I shall not reply in detail to the points made by my hon. Friends about the position of the EEC.
Because I think that I would be repeating much of what my hon. Friends had to say. That is, that we would have continued TES in this country had it not been for EEC intervention. However, I repeat the assurance given by my right hon. Friend the Secretary of State that he will negotiate as hard as he can in order to minimise any damage that would otherwise be caused to industry as a result not of the ending of TES, because that is not at issue, but of any modification to the textile, clothing and footwear sector.
The most interesting part of the speech of the hon. Member for Burton (Mr. Lawrence) was the part during which the Opposition Whip was trying to get the hon. Member to conclude. One thing that the hon. Member said that is incorrect was that we were making work recidivists—youngsters who will never learn to do a job. The important development in the last year has been the introduction of the youth opportunities programme, under which there will be a certainty of an offer of a chance to every youngster who is leaving school from this April, before Easter 1979.

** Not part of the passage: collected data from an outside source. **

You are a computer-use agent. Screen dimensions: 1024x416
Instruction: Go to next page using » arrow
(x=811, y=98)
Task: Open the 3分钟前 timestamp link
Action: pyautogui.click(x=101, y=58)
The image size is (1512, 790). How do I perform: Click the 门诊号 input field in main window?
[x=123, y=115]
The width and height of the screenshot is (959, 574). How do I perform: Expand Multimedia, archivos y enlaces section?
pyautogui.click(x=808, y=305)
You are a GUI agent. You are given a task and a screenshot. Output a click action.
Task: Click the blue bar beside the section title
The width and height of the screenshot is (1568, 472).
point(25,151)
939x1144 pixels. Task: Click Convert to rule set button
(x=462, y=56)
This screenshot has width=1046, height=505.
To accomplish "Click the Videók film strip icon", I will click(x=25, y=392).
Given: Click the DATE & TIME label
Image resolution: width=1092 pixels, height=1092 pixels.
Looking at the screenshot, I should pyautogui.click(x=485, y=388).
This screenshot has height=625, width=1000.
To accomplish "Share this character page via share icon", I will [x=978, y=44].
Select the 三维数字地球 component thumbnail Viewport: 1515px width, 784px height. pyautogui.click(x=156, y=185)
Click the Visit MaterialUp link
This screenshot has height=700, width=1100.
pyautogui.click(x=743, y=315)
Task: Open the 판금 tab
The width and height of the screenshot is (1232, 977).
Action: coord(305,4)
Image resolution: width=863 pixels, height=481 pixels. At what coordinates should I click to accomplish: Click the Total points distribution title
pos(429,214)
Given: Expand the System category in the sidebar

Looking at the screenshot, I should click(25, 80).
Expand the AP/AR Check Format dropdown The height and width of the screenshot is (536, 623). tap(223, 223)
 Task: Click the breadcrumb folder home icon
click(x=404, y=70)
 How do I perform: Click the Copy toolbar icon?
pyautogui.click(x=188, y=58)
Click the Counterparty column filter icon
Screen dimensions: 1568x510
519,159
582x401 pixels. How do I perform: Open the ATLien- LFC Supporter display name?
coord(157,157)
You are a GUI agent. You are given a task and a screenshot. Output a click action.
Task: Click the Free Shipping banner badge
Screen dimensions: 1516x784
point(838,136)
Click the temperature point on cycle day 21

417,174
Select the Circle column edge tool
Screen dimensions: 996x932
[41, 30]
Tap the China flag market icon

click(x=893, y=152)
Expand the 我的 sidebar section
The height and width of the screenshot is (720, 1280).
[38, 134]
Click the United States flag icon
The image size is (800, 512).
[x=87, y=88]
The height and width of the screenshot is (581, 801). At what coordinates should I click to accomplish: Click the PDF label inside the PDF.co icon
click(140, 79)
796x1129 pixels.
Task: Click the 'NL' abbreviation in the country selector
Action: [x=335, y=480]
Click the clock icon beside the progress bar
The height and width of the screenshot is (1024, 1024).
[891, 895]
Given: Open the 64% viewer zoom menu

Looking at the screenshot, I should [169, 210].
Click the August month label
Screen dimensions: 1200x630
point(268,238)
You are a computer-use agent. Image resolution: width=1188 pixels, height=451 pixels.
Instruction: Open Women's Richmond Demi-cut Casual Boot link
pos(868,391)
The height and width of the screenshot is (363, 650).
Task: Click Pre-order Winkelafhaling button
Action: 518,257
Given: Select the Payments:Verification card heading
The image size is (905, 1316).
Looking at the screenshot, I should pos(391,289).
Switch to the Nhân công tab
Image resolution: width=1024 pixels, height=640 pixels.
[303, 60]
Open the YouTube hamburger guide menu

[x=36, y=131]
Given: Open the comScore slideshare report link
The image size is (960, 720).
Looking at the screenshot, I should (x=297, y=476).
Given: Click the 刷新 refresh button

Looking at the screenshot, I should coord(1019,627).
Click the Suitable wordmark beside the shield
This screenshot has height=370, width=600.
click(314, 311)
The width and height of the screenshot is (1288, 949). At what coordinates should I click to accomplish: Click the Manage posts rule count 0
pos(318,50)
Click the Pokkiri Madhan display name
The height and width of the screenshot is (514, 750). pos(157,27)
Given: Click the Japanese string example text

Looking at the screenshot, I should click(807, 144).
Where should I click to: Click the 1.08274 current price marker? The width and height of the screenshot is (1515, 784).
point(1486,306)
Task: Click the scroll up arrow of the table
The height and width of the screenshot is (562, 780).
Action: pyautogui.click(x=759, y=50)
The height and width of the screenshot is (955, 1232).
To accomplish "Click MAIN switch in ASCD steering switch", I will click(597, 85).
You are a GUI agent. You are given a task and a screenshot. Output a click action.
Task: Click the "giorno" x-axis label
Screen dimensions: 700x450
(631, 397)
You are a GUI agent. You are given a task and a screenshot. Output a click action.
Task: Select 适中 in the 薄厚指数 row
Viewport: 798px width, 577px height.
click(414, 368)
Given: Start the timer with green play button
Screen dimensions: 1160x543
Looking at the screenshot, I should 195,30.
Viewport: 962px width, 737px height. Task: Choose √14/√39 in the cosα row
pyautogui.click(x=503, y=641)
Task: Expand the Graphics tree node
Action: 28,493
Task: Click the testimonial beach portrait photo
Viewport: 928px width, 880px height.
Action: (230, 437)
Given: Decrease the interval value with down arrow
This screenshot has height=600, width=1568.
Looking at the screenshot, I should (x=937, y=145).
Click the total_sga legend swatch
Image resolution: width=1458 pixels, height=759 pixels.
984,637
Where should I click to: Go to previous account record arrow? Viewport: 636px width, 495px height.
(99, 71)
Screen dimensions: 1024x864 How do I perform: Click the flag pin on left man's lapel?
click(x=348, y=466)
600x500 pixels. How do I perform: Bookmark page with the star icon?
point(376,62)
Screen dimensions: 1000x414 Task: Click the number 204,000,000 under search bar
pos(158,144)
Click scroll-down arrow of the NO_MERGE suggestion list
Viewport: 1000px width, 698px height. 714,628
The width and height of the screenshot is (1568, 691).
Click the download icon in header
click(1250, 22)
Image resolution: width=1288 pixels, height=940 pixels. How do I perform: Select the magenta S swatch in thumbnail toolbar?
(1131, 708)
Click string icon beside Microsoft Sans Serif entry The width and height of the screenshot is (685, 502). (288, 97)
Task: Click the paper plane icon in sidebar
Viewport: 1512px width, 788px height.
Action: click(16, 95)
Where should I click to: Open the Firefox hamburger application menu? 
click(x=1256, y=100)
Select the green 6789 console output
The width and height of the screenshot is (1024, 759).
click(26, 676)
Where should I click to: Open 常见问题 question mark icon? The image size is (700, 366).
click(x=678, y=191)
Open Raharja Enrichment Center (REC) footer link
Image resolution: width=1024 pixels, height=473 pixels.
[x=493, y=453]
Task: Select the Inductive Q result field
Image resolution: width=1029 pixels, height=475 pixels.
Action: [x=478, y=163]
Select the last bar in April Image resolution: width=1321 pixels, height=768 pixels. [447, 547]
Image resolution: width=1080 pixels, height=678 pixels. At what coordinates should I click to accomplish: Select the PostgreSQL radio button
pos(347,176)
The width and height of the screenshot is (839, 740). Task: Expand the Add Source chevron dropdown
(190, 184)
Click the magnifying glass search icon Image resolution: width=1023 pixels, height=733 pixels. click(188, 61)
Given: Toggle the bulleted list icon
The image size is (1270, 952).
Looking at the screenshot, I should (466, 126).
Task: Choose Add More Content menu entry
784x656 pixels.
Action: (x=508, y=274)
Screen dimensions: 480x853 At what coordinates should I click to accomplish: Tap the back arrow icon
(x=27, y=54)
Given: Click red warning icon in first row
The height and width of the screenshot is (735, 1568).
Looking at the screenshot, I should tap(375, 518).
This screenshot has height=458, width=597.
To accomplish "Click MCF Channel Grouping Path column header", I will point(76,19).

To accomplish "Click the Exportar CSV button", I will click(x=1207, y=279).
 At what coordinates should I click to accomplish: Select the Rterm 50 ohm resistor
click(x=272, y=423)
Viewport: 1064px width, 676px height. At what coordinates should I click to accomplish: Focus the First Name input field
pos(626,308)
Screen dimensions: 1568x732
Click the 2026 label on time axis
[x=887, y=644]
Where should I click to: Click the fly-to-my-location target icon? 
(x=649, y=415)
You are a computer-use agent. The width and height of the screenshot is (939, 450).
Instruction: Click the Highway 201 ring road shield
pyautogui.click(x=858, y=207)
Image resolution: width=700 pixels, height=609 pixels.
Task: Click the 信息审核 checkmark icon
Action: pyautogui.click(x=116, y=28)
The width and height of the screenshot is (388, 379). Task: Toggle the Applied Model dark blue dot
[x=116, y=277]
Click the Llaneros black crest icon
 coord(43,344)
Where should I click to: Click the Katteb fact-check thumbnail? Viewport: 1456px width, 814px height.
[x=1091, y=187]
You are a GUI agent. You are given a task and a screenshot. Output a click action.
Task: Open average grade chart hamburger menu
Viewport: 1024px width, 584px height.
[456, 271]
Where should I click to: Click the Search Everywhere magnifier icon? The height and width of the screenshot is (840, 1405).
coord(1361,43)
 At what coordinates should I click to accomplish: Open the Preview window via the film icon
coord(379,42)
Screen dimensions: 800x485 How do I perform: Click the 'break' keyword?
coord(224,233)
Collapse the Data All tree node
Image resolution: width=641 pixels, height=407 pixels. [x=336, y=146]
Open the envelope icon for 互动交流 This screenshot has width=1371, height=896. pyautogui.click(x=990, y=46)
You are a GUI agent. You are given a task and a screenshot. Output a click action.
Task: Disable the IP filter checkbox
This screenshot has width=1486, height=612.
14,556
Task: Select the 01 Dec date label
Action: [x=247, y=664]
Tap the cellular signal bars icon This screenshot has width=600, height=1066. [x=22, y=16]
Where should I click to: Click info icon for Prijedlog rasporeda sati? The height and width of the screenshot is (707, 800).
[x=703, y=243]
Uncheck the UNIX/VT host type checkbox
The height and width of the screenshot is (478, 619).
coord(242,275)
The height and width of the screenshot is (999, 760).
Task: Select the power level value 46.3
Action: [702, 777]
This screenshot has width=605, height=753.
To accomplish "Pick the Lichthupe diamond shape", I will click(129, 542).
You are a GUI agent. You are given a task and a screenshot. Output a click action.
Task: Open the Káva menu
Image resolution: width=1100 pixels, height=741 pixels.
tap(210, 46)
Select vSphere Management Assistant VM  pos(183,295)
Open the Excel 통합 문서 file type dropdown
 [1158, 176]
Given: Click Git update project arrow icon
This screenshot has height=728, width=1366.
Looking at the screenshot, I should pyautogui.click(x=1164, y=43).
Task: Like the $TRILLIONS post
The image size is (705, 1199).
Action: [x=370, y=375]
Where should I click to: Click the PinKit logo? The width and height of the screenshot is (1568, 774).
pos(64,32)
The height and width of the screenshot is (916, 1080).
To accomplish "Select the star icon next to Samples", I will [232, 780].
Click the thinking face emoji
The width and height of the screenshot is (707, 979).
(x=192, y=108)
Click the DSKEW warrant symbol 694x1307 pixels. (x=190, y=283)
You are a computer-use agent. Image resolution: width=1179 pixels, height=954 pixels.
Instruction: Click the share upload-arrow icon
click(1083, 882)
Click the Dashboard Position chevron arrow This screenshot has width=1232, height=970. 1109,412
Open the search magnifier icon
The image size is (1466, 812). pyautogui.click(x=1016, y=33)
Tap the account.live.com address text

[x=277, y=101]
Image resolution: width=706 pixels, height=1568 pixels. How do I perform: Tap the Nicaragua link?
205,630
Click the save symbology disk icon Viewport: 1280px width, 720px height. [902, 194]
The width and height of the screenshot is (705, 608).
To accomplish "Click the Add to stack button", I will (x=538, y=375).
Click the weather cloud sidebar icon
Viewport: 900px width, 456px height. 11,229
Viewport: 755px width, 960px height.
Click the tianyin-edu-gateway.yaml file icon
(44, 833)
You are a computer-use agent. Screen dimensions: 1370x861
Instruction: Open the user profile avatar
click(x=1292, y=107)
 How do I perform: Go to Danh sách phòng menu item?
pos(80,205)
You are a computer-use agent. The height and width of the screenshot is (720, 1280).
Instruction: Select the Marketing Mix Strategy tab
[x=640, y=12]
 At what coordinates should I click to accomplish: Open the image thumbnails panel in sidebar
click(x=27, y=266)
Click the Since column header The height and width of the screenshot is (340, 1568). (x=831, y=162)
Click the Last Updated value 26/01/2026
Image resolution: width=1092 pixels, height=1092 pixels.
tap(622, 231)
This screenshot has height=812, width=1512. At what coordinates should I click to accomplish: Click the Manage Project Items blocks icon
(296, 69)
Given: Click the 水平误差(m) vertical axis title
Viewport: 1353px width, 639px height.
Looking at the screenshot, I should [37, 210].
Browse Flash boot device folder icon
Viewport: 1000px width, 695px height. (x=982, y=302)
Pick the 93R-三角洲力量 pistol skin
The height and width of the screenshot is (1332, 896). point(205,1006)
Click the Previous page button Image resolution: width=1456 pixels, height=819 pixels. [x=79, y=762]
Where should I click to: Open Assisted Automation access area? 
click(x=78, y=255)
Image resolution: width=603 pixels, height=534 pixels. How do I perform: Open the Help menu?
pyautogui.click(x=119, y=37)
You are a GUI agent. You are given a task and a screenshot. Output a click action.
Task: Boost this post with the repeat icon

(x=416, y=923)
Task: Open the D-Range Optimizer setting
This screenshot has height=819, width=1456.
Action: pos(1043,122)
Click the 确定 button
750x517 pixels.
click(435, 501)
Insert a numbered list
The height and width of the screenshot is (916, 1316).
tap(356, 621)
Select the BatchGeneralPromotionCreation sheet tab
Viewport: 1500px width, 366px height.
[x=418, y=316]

I agree with my hon. Friend the Member for Sowerby that there should be no complacency. We appreciate the problem of the long-term unemployed. We share with my hon. Friend an appreciation of the need to concentrate on those who are finding it most difficult to get jobs.
I should like now to correct the number that I gave earlier for job introduction. I said that only six applications had been received. I should have said that 218 had been received for Great Britain as a whole. The six applications relate to Northern Ireland, with which I am also dealing tonight. Even so, the response so far has been disappointing. This is the general point that I make now. We in Government can make available facilities and money, but I spend much of my time going around the country trying to persuade local authorities, trade unionists and employers in the localities to pick up the cash that the Government have put on the table to deal with the problem of unemployment.
I hope that this debate and the subsequent Committee stage will give the public a much greater awareness of the schemes that the Government are running at present.
I want to make one further point about the temporary employment subsidy. For each firm it is temporary. There is no way in which a firm can continue to shelter under the subsidy. Its extensions have been in time and geographical, but for each company it is still a temporary subsidy.
One of the unfairnesses of ending TES is that firms will be hit which would have been eligible for help had they experienced financial difficulties earlier. That point needs to be drummed home.
We realise the problems existing in Skelmersdale and Wigan. We are determined to come to grips with the problems that redundancies in those areas have created.
We have not analysed in detail why firms have asked for TES, but in talking to deputations I have discovered that the reasons are legion. One cannot say that the reason is this, that or the other. Each company seems to face separate problems. Of course, the virtue of TES has been to give a firm a breathing space to deal with its problems.
I am sure that we shall be speaking on this subject at length in Committee. I do not want to detain the House any longer tonight. I commend the Bill to the House.